Nov 21, 2018
Some time ago, I came across a book entitled, “The Book of Irish Curses.” The book was intended to be light-hearted and tongue-in-cheek – and in many ways it was. But as one read through the colorful variety of curses, one came to see something negative and destructive at work. Even if one does not believe in the magical power of curses, one can still recognize that curses intend to destroy and tear down, to sow dissension and ruin in the human environment.
The opposite of cursing is blessing. In 1989, the Church produced “A Book of Blessings,” and, in 2007, a book of “Catholic Household Blessings and Prayers.” As one reads through their contents, one senses their creative, edifying, and ennobling character.
It has long been recognized that the ability to give thanks is the mark of the truly religious person. Without the sense of thanksgiving, we fail to have openness to God, to others, to our own personal histories, and to the goodness of life itself.
That is why blessing and cursing are more than a matter of words. Both invoke whole attitudes toward life. It does not take much reflection to realize that there is a close relationship between the way we think, the way we speak, and the way we act.
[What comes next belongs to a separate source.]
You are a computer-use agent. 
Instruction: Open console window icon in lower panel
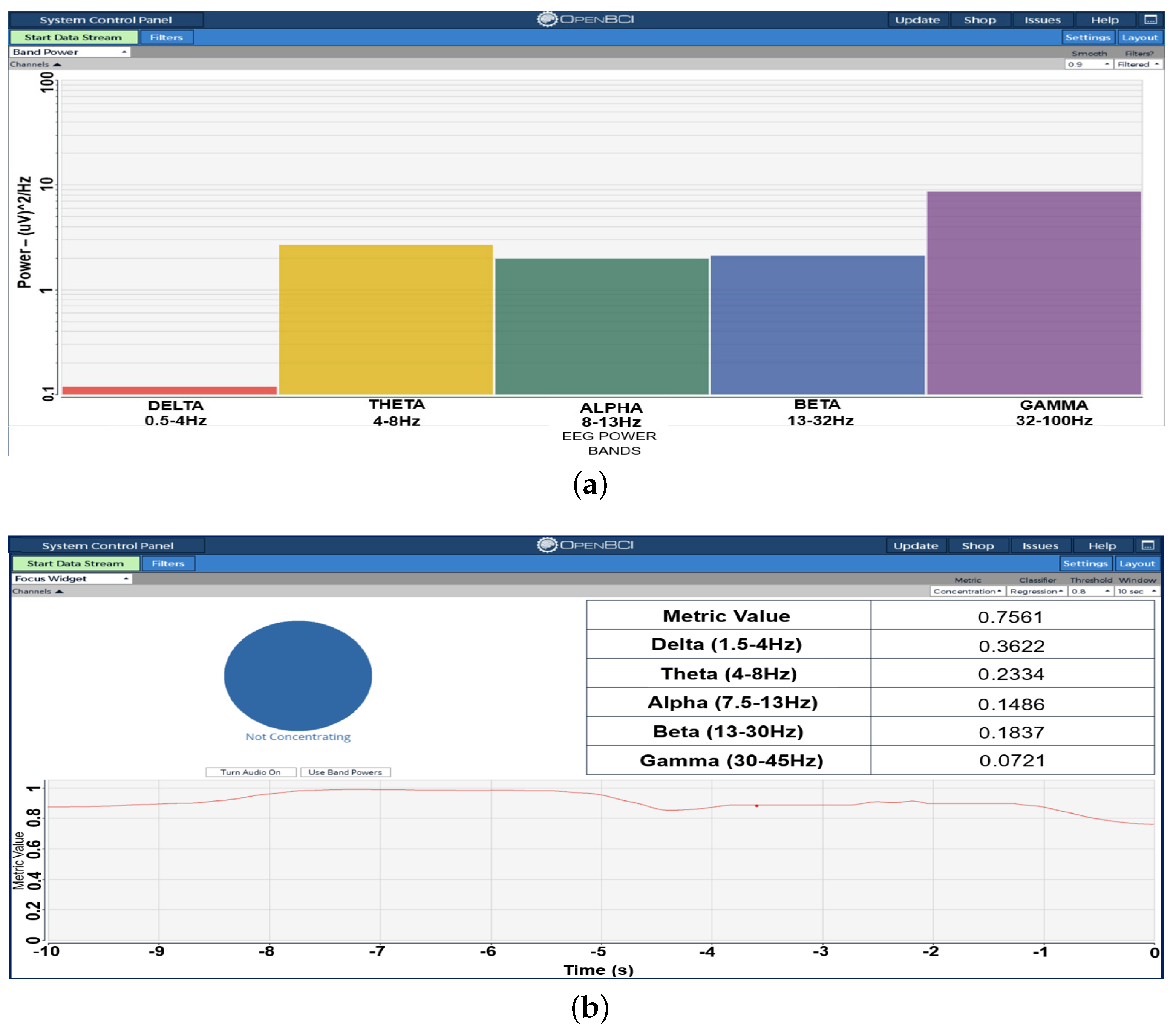coord(1148,545)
Many people curse themselves without even knowing it when they think, speak about, and evaluate their own lives in negative and pessimistic terms. To say that our personal history has been disastrous and meaningless is to curse it. Whenever we say that the present is pointless and valueless, we have effectively cursed ourselves. Whenever we are hopeless and cynical about the future, we are cursing it in advance – hence already destroying it.